The most vexing question for the White House is no longer whether it is politic to recommit itself to military intervention in a country where it had celebrated victory and from which it had removed its remaining military forces, though that had been the talking point on Wednesday. Nor is it any hesitancy about who we would be bombing — no one has any sympathy for ISIS. The problem lies in who we would be helping. Increasingly, the Iraqi state has come to resemble a Shi'a sectarian defense party. This has long been coming — Maliki, who once burnished his reputation in the West by cracking down on militants from within his own religious community, has more recently purged Sunnis from the government, bureaucracy, and military. The Wall Street Journal reported this morning that Iran's paramilitary Quds force was moving into Iraq, to help support Maliki. Which means that any American intervention would be on the same side as what remains of the Iraqi state, Shi'a militias, and Iran.
The hope is that ISIS will prove to be simply too radical to become the political voice of Sunni Iraq, that even less ideologically severe Sunnis would flee from them and prefer the protection of the Iraqi state. ISIS's brutal interpretation of religious law — floggings, stonings — helped lead even Al Qaeda to formally sever ties with the group. But ISIS has established working courts, moved strategically to control oil resources, and is even — according to reports earlier this week — taking advantage of captured power plants to sell electricity back to the Syrian government it is trying to overthrow. Overnight, there were new reports that some of those Sunni refugees who had fled Mosul when ISIS captured it were returning to it, thinking their chances of survival were better under the insurgents. It is too early to know whether this is real. And ISIS is not yet operating a Sunni state. But perhaps it is operating something that might grow into a state, an embryonic form.

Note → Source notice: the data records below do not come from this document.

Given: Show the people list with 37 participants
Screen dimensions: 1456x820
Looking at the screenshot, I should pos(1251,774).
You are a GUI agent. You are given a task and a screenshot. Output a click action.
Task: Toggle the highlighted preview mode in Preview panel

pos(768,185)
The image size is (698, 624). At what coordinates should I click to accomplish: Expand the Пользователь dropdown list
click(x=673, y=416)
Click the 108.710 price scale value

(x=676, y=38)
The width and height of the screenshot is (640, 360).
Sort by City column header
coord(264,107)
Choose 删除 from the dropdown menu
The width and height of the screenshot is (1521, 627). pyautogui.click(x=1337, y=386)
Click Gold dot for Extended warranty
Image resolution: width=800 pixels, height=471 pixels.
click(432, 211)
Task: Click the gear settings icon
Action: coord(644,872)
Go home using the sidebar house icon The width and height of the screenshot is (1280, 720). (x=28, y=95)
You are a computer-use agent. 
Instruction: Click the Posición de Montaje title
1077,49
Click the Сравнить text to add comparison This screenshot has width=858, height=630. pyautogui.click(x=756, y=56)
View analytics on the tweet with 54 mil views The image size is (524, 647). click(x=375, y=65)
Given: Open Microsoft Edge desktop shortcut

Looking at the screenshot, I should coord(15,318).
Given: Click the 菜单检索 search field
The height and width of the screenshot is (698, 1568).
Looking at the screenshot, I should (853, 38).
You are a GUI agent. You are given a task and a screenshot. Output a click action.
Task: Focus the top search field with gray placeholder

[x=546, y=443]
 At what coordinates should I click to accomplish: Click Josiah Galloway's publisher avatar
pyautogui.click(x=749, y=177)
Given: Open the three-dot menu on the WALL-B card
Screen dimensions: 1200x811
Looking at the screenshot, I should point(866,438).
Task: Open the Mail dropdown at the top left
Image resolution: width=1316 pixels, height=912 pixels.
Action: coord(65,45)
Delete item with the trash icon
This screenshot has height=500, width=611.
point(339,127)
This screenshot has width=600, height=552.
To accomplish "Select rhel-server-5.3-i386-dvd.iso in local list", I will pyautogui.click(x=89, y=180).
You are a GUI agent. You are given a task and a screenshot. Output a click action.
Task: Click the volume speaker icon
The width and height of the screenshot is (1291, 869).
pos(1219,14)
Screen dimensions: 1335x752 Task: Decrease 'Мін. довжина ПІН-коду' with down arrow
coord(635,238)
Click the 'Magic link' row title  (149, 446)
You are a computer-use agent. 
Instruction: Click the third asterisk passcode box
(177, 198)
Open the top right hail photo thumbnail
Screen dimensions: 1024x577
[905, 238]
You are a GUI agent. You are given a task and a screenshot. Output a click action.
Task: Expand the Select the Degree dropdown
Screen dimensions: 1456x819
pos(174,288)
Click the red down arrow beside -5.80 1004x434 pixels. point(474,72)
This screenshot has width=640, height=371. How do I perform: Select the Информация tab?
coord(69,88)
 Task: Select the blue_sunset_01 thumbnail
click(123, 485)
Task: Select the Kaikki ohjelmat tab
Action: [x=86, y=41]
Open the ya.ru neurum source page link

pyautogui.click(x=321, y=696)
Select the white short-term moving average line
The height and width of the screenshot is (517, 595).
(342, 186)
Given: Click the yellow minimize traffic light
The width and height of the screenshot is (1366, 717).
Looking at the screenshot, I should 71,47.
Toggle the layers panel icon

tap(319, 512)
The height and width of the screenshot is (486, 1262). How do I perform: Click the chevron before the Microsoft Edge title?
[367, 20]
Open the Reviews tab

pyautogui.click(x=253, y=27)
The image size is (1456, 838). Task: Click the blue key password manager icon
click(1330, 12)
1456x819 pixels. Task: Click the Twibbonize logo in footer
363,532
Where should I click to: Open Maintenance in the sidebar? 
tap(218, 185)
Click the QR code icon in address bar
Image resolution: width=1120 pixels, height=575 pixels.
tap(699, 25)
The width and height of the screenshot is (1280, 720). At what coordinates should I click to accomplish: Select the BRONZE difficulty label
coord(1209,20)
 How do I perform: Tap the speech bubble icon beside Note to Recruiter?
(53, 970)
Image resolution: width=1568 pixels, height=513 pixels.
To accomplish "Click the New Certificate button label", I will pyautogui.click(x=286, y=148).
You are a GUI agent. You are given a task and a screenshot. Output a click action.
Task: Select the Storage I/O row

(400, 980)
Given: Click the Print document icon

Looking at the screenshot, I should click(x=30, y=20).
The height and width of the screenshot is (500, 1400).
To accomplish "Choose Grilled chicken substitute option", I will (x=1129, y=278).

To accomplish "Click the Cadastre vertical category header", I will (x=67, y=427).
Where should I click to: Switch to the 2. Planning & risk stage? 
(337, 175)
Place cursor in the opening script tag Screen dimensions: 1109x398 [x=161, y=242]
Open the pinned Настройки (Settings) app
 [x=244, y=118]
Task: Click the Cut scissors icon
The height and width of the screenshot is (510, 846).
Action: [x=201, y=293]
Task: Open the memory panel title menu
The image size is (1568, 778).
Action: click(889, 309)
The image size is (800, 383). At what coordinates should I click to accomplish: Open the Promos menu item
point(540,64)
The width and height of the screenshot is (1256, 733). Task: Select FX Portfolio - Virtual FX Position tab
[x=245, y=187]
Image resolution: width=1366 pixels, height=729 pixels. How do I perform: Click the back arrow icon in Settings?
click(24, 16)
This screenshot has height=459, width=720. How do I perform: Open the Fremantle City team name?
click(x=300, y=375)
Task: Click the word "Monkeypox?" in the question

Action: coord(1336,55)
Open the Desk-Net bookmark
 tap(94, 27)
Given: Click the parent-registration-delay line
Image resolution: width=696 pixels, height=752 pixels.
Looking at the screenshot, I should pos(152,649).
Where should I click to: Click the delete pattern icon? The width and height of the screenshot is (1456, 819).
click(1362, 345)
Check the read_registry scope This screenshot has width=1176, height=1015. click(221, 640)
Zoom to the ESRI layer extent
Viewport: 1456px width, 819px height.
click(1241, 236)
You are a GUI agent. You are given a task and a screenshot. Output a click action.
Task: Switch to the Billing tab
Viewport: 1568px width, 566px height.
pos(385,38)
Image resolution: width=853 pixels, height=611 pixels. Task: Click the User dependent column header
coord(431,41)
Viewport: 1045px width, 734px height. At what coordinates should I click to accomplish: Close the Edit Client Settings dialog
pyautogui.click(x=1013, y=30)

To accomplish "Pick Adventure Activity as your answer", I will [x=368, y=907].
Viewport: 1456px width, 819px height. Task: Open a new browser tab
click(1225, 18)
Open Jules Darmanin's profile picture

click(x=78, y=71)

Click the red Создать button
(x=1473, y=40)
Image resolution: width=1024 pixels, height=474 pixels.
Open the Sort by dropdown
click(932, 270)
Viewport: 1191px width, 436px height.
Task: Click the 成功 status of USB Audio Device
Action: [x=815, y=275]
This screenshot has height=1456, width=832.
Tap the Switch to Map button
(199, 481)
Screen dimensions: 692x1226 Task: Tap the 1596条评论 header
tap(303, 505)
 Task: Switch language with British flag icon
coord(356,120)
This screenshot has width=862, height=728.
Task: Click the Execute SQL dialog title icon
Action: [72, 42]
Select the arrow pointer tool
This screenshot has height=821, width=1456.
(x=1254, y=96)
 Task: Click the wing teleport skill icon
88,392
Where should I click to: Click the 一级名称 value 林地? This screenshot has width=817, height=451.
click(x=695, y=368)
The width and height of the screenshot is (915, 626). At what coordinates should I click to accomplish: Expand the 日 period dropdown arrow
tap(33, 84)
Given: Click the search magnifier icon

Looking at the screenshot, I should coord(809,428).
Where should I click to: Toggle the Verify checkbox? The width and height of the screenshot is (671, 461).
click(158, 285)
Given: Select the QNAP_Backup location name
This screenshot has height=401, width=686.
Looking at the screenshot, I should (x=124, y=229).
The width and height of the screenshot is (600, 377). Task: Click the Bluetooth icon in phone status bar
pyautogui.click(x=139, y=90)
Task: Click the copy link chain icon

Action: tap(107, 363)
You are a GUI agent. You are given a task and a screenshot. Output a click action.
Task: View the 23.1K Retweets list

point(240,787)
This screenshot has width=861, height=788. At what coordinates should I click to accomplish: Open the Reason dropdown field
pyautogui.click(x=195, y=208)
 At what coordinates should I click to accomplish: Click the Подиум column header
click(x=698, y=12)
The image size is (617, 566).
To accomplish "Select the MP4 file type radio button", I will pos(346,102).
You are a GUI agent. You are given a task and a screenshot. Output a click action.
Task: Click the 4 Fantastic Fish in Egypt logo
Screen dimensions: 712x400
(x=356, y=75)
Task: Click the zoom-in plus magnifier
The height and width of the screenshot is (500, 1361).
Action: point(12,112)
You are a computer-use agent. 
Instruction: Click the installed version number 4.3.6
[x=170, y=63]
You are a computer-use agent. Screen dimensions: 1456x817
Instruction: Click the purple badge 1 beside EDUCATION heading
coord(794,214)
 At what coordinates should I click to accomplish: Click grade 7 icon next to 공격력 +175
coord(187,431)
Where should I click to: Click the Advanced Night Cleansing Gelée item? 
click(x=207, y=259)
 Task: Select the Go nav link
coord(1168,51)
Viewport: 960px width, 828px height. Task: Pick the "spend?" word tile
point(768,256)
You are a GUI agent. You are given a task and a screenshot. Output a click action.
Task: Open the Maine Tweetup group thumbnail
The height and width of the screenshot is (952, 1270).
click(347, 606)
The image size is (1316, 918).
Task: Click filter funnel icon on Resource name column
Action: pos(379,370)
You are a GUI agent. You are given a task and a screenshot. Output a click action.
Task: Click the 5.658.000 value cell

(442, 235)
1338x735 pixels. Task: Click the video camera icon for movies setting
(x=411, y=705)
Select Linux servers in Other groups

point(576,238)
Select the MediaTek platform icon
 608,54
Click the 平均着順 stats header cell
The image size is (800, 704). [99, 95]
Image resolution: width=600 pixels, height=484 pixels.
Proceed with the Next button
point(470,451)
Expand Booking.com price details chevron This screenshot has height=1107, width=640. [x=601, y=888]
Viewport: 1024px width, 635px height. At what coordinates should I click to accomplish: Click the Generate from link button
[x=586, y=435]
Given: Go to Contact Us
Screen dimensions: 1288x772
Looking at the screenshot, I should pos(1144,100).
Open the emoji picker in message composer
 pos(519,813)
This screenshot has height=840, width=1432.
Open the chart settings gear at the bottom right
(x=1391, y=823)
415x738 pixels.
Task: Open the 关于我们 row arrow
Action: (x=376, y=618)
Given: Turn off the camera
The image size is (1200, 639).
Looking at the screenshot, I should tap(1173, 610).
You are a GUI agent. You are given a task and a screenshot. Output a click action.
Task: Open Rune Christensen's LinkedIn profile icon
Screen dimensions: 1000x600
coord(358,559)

During the 2008 presidential race, Joe Biden repeatedly pushed his plan to partition Iraq into a federation separated along sectarian lines — states for the Kurds, the Shi'a, and the Sunni, semi-autonomous but sharing national defense, foreign affairs, and oil revenue."The only way you get control is if one of three things happen," Biden said then. "One, one side wins in a bloodbath ... two, the desire to fight expires ... or three, you install a federal system." Probably a federal system of the kind Biden hoped to build would have been impossible for the United States to achieve. But it is startling, now, to realize that we may be headed toward a more violent and unstable version of this sectarian split, one not designed by Biden's preferred option, federation, but by what he feared, the bloodbath.